Several courts have applied this general law to their specific facts, In re Sun Railings, Inc., 5 B.R. 538 (Bkrptcy S.D.Fla. 1980) (loan from third party to pay specific debt held not a preference); In re Castillo, 39 B.R. 45 (Bkrptcy D.Colo.1984) (payment by a non-debtor co-signer held not a preference); Brown v.

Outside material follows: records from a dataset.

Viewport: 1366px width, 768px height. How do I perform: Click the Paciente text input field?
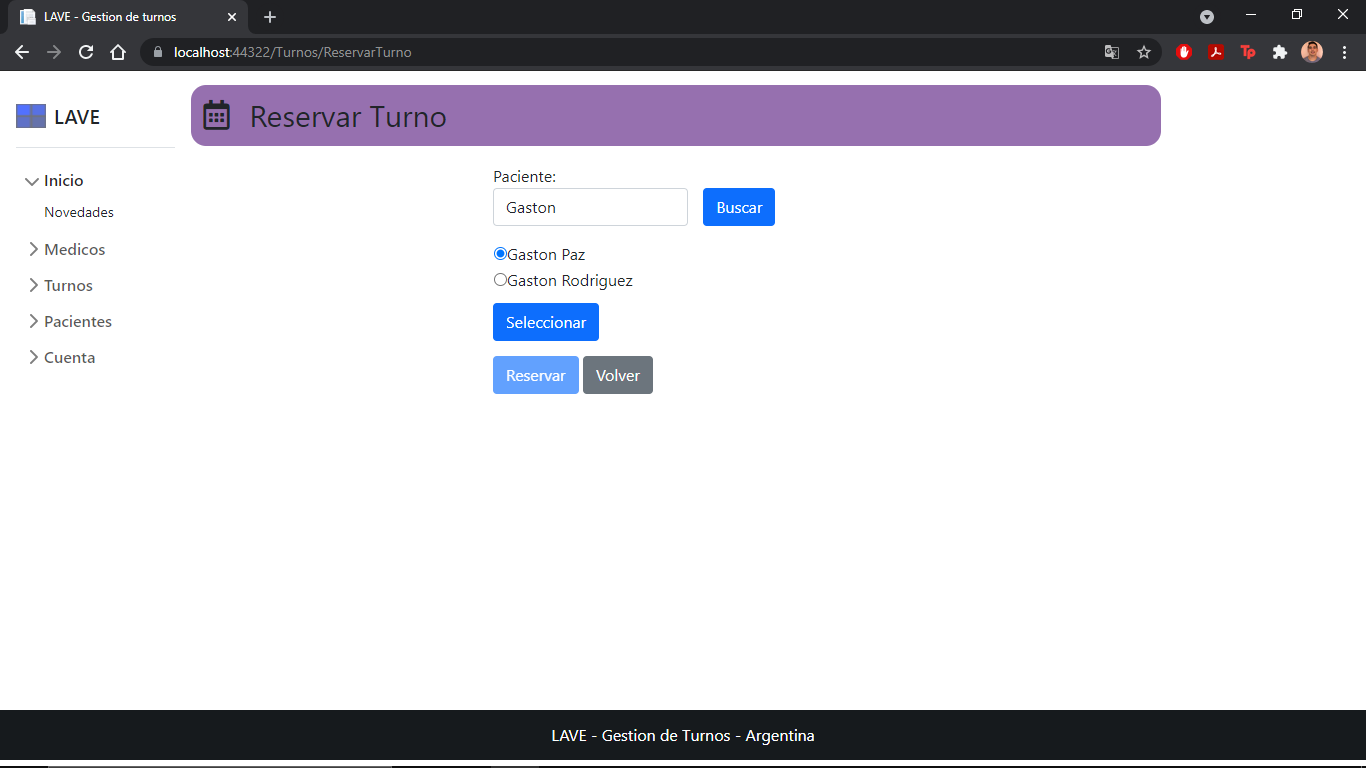590,207
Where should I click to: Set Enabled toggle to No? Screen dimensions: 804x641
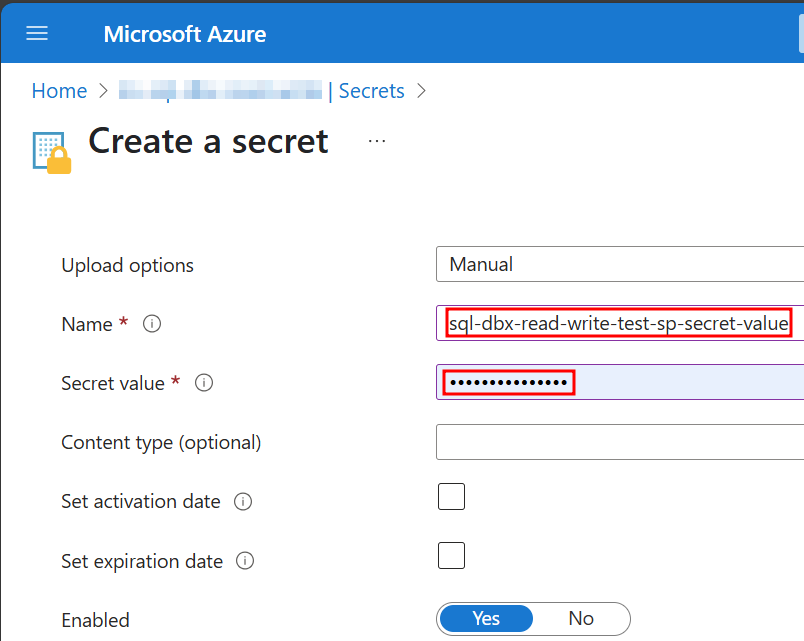click(581, 618)
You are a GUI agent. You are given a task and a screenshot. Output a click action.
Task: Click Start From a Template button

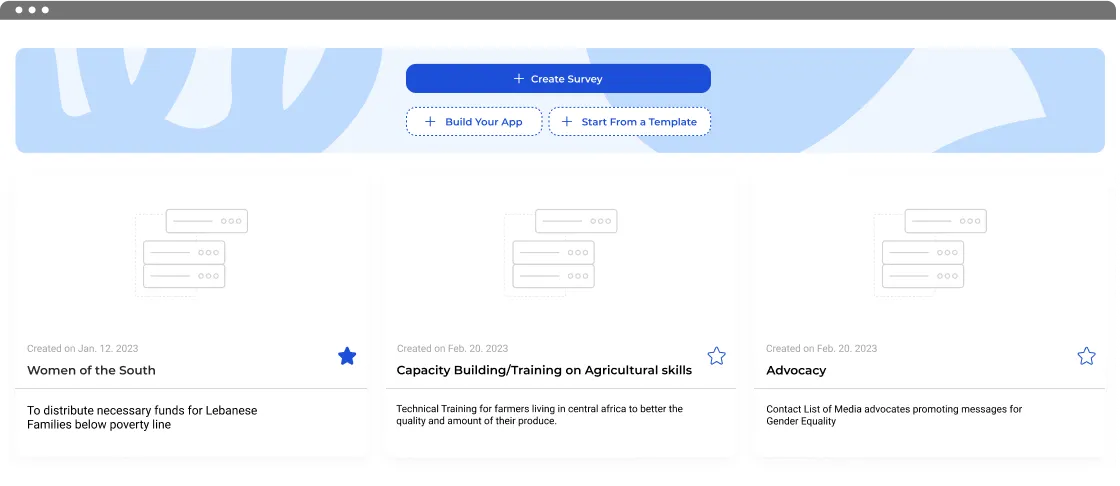coord(629,122)
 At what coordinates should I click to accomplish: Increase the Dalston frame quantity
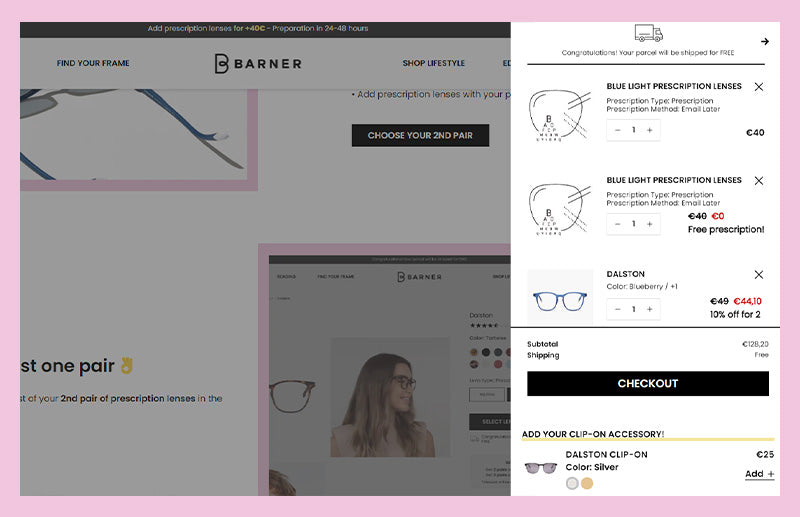pyautogui.click(x=649, y=309)
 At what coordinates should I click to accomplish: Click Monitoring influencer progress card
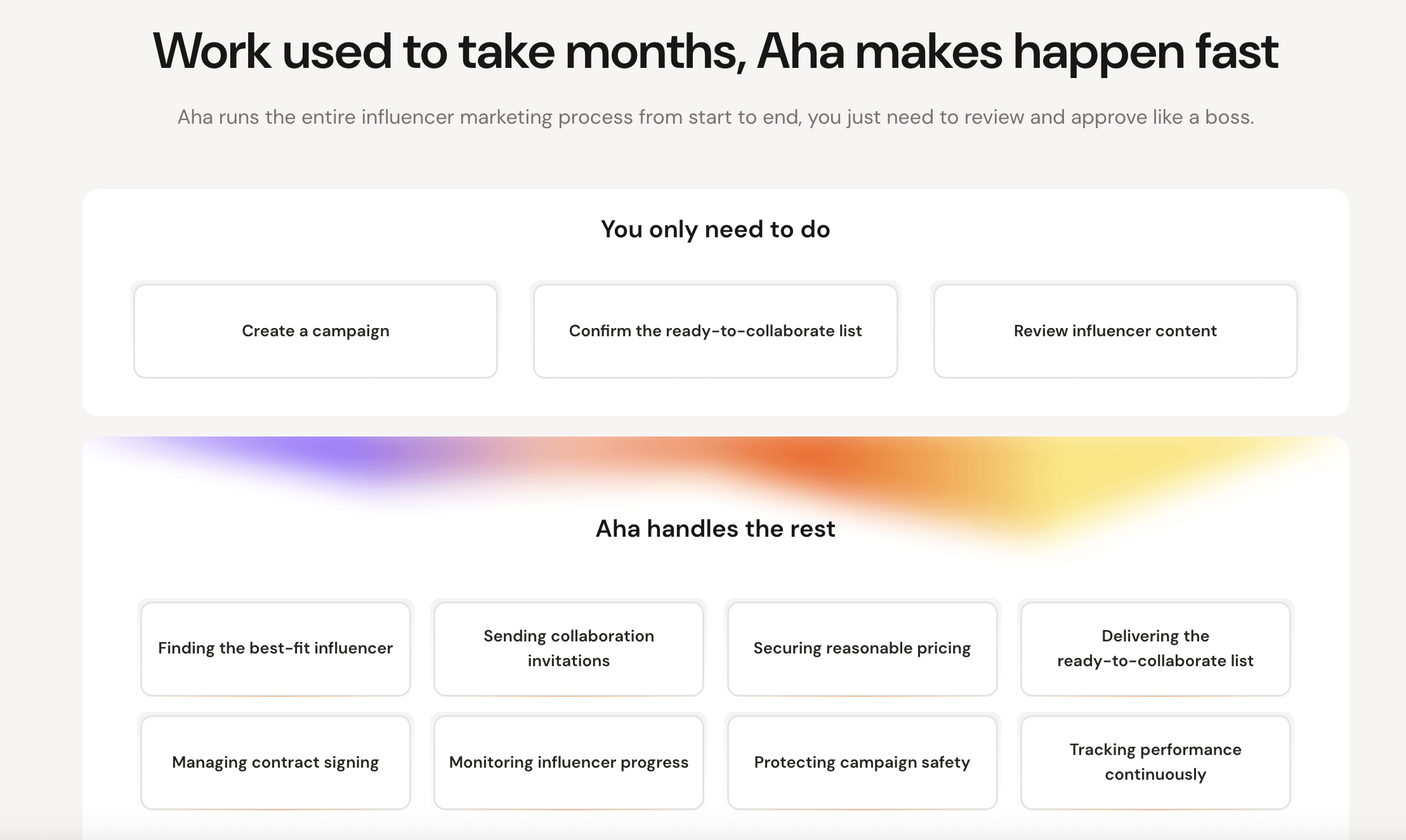[x=568, y=762]
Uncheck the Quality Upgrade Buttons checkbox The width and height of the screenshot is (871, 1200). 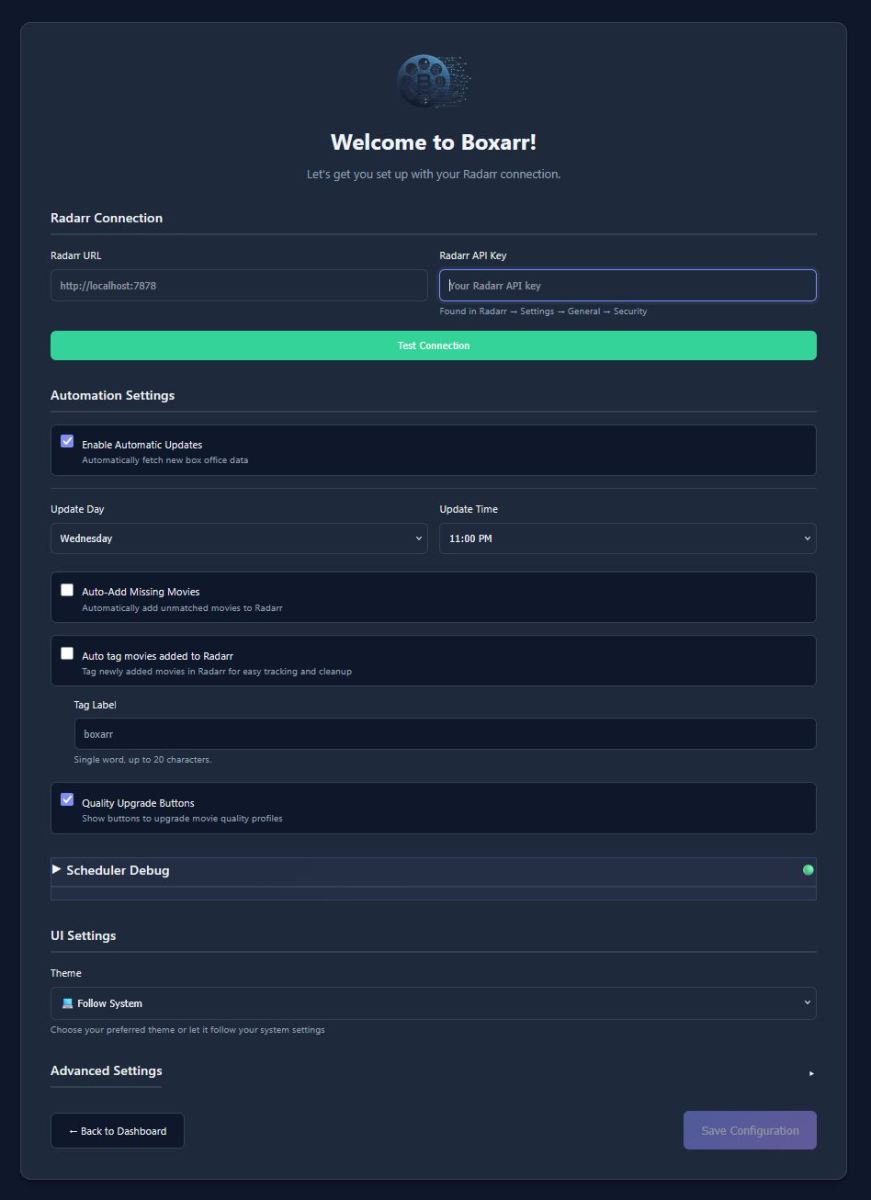click(67, 800)
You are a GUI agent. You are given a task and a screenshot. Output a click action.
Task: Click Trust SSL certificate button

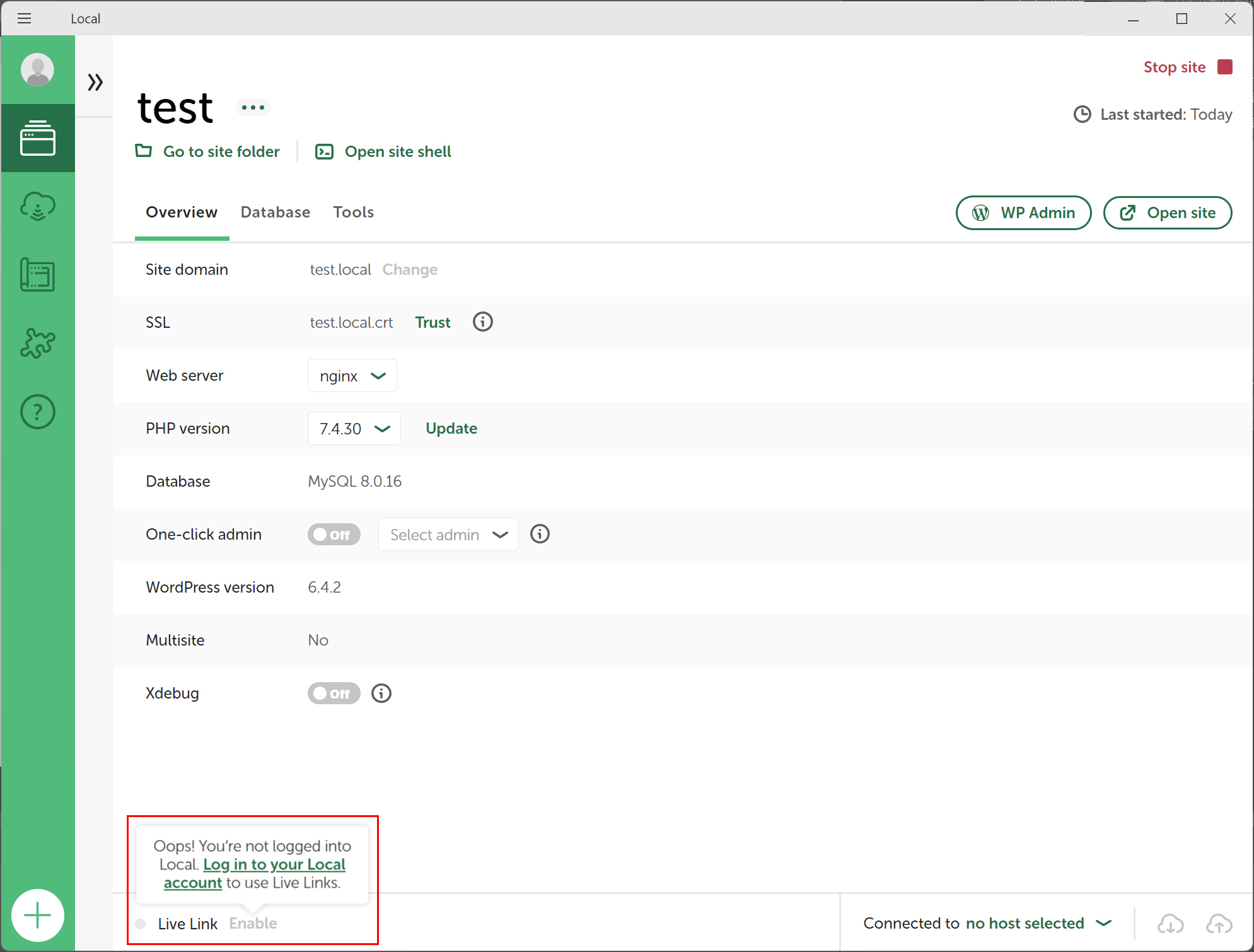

First National Bank of Little Rock, Arkansas, 748 F.2d 490 (8th Cir.1984) (payment by a non-debtor co-signer held not a preference); Matter of Villars, 35 B.R. 868, 872 (Bkrptcy S.D.Ohio 1984) (Court upheld the general law, but found a preference on the facts).
In the case at bar, a third party, the debtor's mother-in-law, supplied the money to pay a specific creditor. The Court would be more comfortable if the mother-in-law had paid the money directly to the creditor. By entrusting the debtor with the money, *668 the debtor still had the power to dispose of it as she desired.
However, the funds were "earmarked" to repay a specific debt, and Carolyn Borgman did apply the money as instructed. Also, payment in no way diminished the debtor's estate. Finally, both Collier's and case law state that the general rule is the same regardless of whether the funds are paid directly to the creditor or paid to the debtor with the understanding a specific debt is to be repaid. The Court finds that the $2,500.00 never became part of the debtor's estate and the payment did not diminish the estate. Trustee failed to meet his burden of proof.
Therefore, it is
ORDERED that the Trustee's Complaint to Avoid Preferential Transfer is DENIED.